Perhaps even more pertinently, as as Sen. Kelly Ayotte, R-N.H., put it: “Was it worth it?”

The report refers to the $800 million effort led by the now defunct Task Force for Business and Stability Operations, which Brian Keon, principal deputy undersecretary of defense for policy, right called a “very unusual animal”. Led by civilian business experts and aimed to develop the Afghan economy by jumpstarting the private sector, the task force was originally launched in Iraq before moving to Afghanistan in 2010.

The Committee called the hearing after SIGAR published a damning report, with Sopko testifying on Wednesday. McKeon put up little defense of the task force beyond disputing SIGAR’s estimated $43 million cost of a controversial natural gas station along with claims that McKeon’s office had been uncooperative.

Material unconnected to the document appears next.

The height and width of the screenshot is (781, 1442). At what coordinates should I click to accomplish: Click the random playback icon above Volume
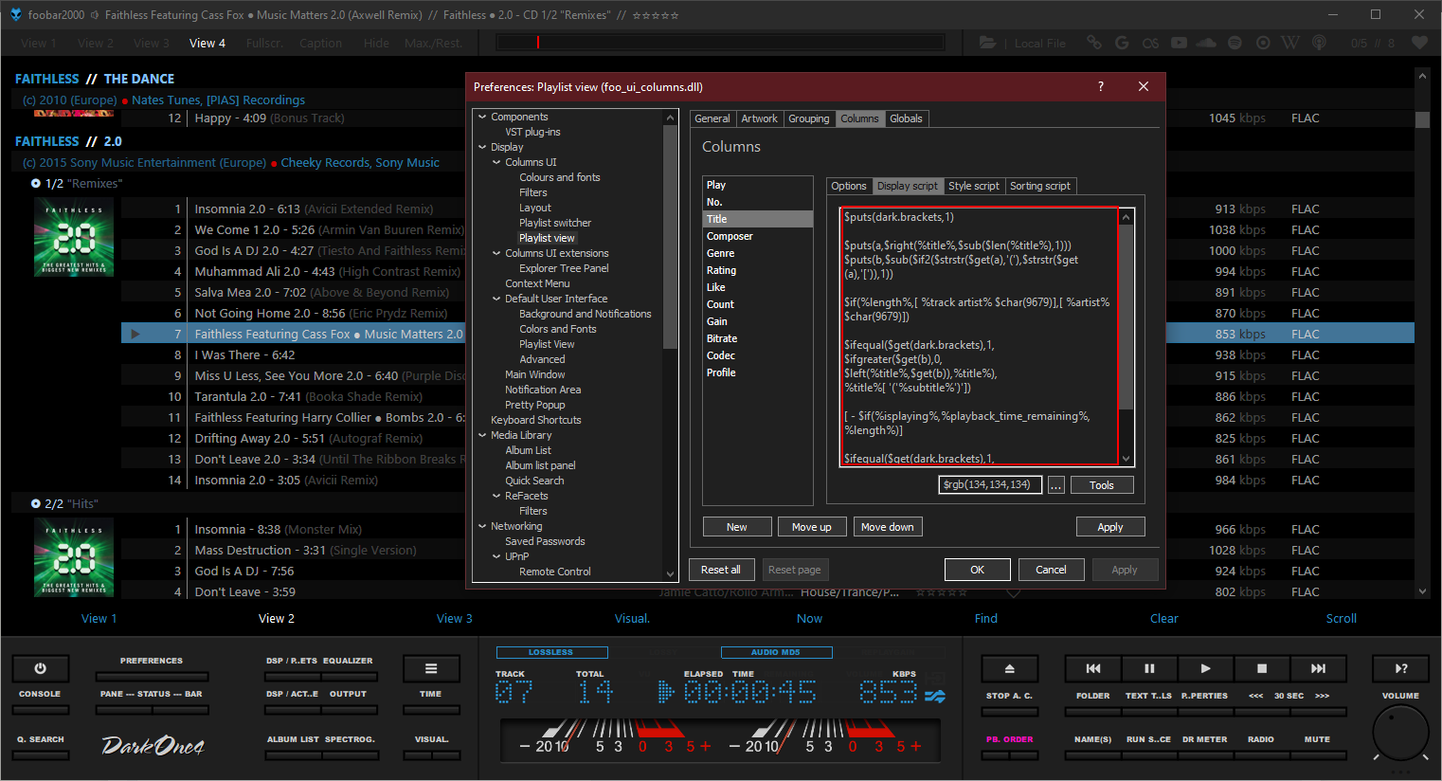[1400, 668]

Sen. Claire McCaskill, D-Mo., was critical about task force spending and called the natural gas-station programme “dumb on its face,” given the cost of converting cars to natural gas exceeds the average income of Afghans.

“This is a terrible waste of taxpayer money when we have so many other uses for it,” McCaskill said.

"It sounded like they just got together and they said, 'Hey, this sounds like a great idea, and we have an unlimited budget. Let's just do it and see if it works.' And that's why no one could really say with any credibility that the programs were effective," Sopko stated.

Paul Brinkley, who led the task force in Iraq and later Afghanistan from 2006 to 2011, defended his oversight in a letter and other documents. “A meaningful and balanced review cannot be accomplished through a sustained media campaign or a practice of repeating uncorroborated allegations,” Brinkley wrote to the Senate Armed Services Committee.